[コメント] リアル〜完全なる首長竜の日〜(2013/日)
「円」(テーブル、地球儀、信号、道路標識、ラケットとボール)「赤」(カバンやドラム缶)「水」(飲む行為の反復など)頻出するモチーフが結局は全て意味に繋がってしまう安易さが物足りないが、モノトーンな撮影・照明は良い。主観と客観の混乱が油断ならない不穏さを醸し出す。ただし場面毎の編集の組み立ては『LOFT』などに比べるとアップありきで若干心理的か。フィロソフィカルゾンビの中川信夫っぽい描き方に痺れる。
色々な作品を参照しつつも『ヒアアフター』のような唯一無二の映画に仕上がっていて楽しい。また、これまで黒沢映画の常として主人公の男女は別れる運命にあった (『CURE』『回路』『叫』など)が、本作で新たなステージに入ったということなのだろうか。
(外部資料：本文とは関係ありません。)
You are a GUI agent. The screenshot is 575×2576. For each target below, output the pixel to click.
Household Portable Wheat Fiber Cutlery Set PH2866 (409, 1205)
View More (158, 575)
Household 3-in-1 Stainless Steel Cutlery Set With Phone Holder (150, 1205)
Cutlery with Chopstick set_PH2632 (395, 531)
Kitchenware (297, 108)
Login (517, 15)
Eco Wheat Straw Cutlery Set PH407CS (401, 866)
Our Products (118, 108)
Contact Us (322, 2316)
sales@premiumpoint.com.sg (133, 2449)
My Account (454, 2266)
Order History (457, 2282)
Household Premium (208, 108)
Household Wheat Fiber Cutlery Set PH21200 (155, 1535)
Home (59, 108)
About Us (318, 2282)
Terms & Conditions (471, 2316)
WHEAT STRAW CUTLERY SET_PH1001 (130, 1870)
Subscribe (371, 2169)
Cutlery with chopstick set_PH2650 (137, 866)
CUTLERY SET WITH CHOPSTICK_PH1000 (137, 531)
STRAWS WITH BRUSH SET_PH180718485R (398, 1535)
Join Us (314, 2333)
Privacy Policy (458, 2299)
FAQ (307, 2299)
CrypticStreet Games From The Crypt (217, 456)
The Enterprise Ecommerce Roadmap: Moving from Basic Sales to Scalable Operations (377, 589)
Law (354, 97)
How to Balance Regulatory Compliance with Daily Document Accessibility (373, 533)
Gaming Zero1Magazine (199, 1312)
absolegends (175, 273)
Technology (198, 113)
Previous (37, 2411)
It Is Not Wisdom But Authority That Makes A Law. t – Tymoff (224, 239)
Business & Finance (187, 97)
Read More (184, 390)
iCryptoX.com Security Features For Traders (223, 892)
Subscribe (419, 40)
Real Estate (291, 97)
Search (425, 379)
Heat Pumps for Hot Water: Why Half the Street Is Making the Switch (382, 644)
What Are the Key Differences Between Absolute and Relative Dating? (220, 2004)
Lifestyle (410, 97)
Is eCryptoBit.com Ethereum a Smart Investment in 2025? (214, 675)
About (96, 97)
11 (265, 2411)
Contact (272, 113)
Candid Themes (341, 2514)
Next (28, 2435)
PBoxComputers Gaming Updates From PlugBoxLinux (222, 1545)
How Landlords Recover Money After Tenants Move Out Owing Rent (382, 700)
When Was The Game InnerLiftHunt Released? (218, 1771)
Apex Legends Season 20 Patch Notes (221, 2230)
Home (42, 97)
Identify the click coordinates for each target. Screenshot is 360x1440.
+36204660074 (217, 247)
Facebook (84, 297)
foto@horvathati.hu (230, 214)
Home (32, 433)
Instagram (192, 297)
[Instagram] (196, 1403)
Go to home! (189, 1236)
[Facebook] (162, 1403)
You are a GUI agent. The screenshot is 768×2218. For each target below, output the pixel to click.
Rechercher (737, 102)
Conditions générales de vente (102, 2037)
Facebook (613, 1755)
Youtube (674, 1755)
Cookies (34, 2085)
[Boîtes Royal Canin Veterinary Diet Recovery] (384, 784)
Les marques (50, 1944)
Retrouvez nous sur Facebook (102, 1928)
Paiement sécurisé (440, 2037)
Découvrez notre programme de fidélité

ただし、確かに凡百の日本映画に比べれば刺激的ではあったが、彼のフィルモグラフィ上傑出した作品とは思えず、若干の失望を味わったのも事実だ。メジャー的であることと作家性のせめぎ合いに面白さを見出すことはできるが、これは言ってしまえば商業主義との妥協の産物に他ならない。私は本作に感心することはあっても熱狂することは1カットたりとも無かった。
例えば、ペンダントの使い方はJJエイブラムスの『スーパー8』と比べてどうだろうか。あるいは、黒沢清特有のユーモア感覚はどこへいったのだろうか。また、これは果たして活劇になっているのだろうか。
・首長竜とペンダントは私にはいわゆるマクガフィン的なものとしか映らなかったのだが、『グエムル』のように襲ってくるのには笑った。意味を探るのは他のレビュワーさんにお任せします。